■ **DATA**
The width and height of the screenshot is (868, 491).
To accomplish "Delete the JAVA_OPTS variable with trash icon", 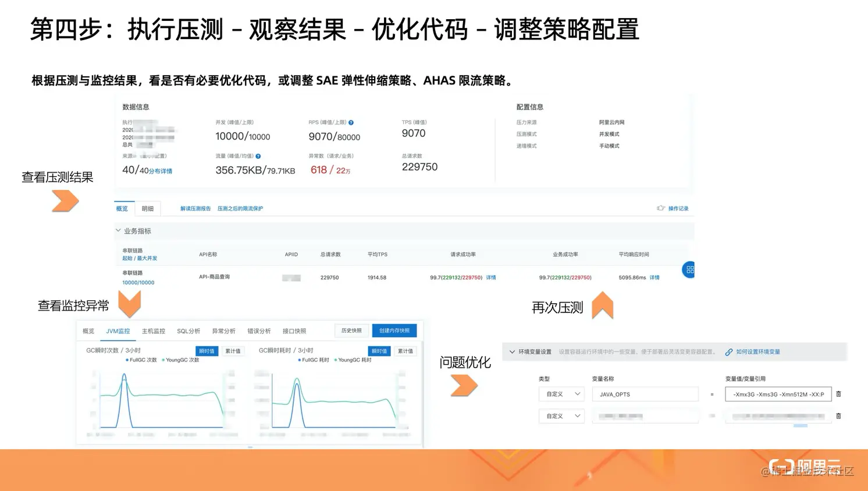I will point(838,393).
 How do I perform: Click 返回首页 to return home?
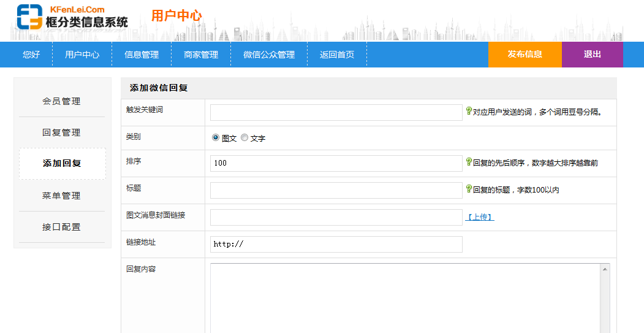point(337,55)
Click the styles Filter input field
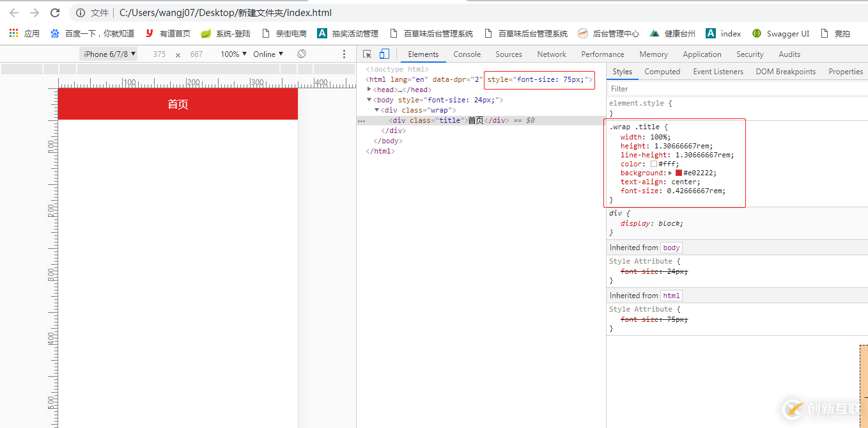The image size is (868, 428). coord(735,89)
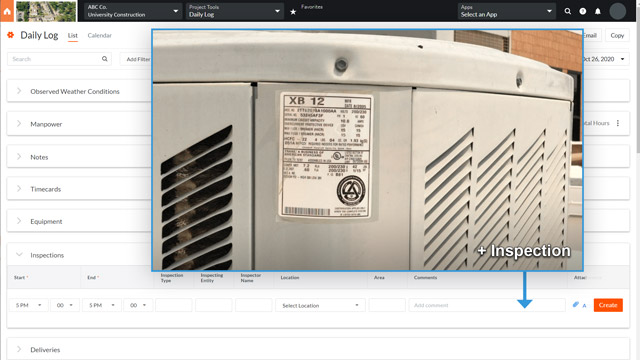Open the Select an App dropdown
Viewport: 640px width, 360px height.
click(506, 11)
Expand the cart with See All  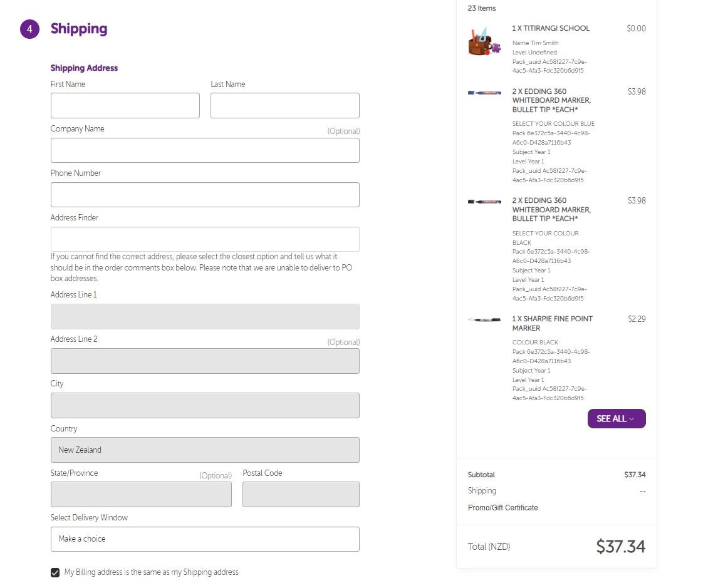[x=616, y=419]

■ **WHAT YOU WILL DO**
Return every line above that contains the word "height".

■ **EXERCISE OUTPUT**
The width and height of the screenshot is (868, 491).
Viewport: 640px width, 360px height.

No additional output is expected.